Archive for August, 2009

Morton numbers

August 3, 2009

Long time no posting, but I have excuses (also I’m posting some at openstreetmap user diaries).

So anyway here’s a cheap trick I came up with but which you might already know.  If you’re indexing any georeferenced data, such as when doing any fun stuff with OpenStreetMap data, you’ve probably wanted to index by location among other things, and location is two or three dimensional (without loss of generality assume two as in GIS).  So obviously you can combine latitude and longitude as one key and index by that but that’s only good for searching for exact pairs of values.  If your index is for a hash table then you can’t hope for anything more but if it’s for sorting of an array you can do a little better (well, here’s my trick): convert the two numbers to fixed point and interleave their bits to make one number.  This is better because two positions that are close to each other in an array sorted by this number probably are close to each other on the map.  You could probably use floating point too if you stuff the exponent in the most significant bits and get a result similar to some degree.  With fixed point you can then compare only the top couple of bits when searching in the array to locate something with a desired accuracy.

Converting to and from the interleaved bits form is straight forward and you can easily come up with a O(log(number of bits)) procedure (5 steps for 32 bit lat / lon) or use lookup tables as suggested by the Bit Twiddling Hacks page, where I learnt they’re called Morton numbers.  32-bit lat/lon will give you a 64-bit number and that should be accurate enough for most uses if you map the whole -90 – 90 / -180 – 180 deg range to integers.  Even 20-bit lat/lon (5 bytes for the index) gives you 0.0003 deg accuracy.

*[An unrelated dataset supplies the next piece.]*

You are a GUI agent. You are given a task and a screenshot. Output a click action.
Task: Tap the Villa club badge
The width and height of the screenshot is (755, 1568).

So what else can you do with this notation? Obviously you can compare two numbers and use bisection search in arrays or the different kinds of trees.  You  can not add or subtract them directly (or rather, you won’t get useful results) but you can add / subtract individual coordinates without converting to normal notation and back, here’s how:

First separate latitude from longitude by masking:

uint64_t x = a & 0x5555555555555555;
uint64_t y = a & 0xaaaaaaaaaaaaaaaa;

Now you can subtract two numbers directly, you’ll notice that the carry flags are correctly carried over the unused bits, you’ll just need to mask them out of the result:

uint64_t difference(uint64_t a, uint64_t b)
{
	...
	return ((ax - bx) & 0x5555555555555555) |
		((ay - by) & 0xaaaaaaaaaaaaaaaa);
}

(you can also use this Masked Merge hack from the page I linked earlier).

The result is signed two’s complement with two sign bits in the top bits.

Now something much less obvious is that if you want to calculate absolute difference, you can call abs() directly on the result of subtraction and only mask out the unused bits afterwards.  How does this work?  The top bit in (ax - bx) always equals the sign bit even if ax and bx only use even bits (top bit is odd), so this part is ok.  Now, if the number is positive then there’s nothing to do with it.  If it’s negative, then abs negates it again (strips the minus).  Conveniently -x equals ~(x - 1) in two’s complement, so let’s see what these two operations do to a negative (ax - bx)~ or bitwise negation just works because it inverts all bits including the ones we’re interested in.  The x – 1 part also works because it flips all the bits until the first 1 bit starting from lowest bit, and you’ll find, although it may be tricky to see, that the first bit set in (ax - bx) is always even (or always odd).

uint64_t distance(uint64_t a, uint64_t b)
{
	...
	return (llabs(ax - bx) & 0x5555555555555555) |
		(llabs(ay - by) & 0xaaaaaaaaaaaaaaaa);
}

Addition requires a little trick for the carry flags to work: just set all unused bits in either ax or bx:

uint64_t sum(uint64_t a, uint64_t b)
{
	uint64_t ax = a & 0x5555555555555555;
	uint64_t ay = a & 0xaaaaaaaaaaaaaaaa;
	uint64_t bx = b | 0xaaaaaaaaaaaaaaaa;
	uint64_t by = b | 0x5555555555555555;

	return ((ax + bx) & 0x5555555555555555) |
		((ay + by) & 0xaaaaaaaaaaaaaaaa);
}